The New York Times notes that the supreme court stressed in a 2004 opinion, Hamdi v Rumsfeld, that detention of individuals, such as the detention in Guantánamo, is legal only as long as “active hostilities” continue.

Judge Lamberth, however, wrote in his14-page opinion that the president’s statements notwithstanding, the government had offered “convincing evidence that U.S. involvement in the fighting in Afghanistan, against al-Qaeda and Taliban forces alike, has not stopped.” Therefore, Al-Warafi’s detention remains legal, he said.

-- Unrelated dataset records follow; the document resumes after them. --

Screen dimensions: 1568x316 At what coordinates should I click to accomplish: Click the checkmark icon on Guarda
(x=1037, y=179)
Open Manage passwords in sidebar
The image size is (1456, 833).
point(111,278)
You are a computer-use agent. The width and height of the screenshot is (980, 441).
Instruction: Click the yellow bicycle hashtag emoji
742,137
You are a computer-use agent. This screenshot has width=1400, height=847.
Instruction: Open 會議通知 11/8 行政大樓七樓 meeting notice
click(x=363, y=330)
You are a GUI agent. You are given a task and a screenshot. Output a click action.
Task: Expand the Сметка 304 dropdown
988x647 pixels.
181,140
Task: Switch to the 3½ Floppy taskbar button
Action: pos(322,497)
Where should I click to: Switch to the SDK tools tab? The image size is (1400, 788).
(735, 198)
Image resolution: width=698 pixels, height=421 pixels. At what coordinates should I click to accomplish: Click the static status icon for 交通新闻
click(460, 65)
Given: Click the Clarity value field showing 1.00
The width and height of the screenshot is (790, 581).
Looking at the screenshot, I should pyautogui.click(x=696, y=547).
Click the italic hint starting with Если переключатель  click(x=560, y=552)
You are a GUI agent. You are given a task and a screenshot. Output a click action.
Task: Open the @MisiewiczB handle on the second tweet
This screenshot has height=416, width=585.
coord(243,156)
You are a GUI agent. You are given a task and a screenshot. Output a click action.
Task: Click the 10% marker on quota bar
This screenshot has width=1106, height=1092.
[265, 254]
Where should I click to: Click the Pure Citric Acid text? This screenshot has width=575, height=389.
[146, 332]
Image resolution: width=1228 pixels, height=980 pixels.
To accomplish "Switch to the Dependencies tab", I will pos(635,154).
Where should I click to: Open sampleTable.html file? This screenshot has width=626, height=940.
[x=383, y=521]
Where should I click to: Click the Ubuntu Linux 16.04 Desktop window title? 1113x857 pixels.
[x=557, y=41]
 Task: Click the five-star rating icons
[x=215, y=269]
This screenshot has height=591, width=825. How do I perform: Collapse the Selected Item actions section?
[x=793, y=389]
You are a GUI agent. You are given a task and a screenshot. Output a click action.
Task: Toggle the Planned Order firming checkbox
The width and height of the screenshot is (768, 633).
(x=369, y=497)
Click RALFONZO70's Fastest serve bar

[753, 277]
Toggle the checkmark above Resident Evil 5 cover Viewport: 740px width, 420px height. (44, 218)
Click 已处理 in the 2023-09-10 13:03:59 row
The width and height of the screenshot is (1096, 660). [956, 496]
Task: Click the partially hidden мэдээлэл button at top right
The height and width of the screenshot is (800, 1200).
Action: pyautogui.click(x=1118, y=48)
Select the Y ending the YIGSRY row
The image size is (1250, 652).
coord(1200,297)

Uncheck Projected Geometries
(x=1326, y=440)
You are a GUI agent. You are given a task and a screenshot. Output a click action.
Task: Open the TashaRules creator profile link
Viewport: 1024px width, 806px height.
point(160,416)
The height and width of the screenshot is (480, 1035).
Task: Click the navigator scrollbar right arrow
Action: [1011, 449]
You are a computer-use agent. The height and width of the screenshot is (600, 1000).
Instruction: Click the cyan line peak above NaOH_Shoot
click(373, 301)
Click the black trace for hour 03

“A court cannot look to political speeches alone to determine factual and legal realities merely because doing so would be easier than looking at all the relevant evidence,” Lamberth wrote. “The government may not always mean what it says or say what it means.”

Brian Foster, al-Warafi’s lawyer, said the judge’s opinion amounted to a “rubber stamp for endless detention.” He said he would consider an appeal.

Faez Mohammed Ahmed al-Kandari, a Kuwaiti who was sent to Guantánamo following his 2001 capture after the battle of Tora Bora, has lodged a similar petition, which is now pending before another judge in Washington.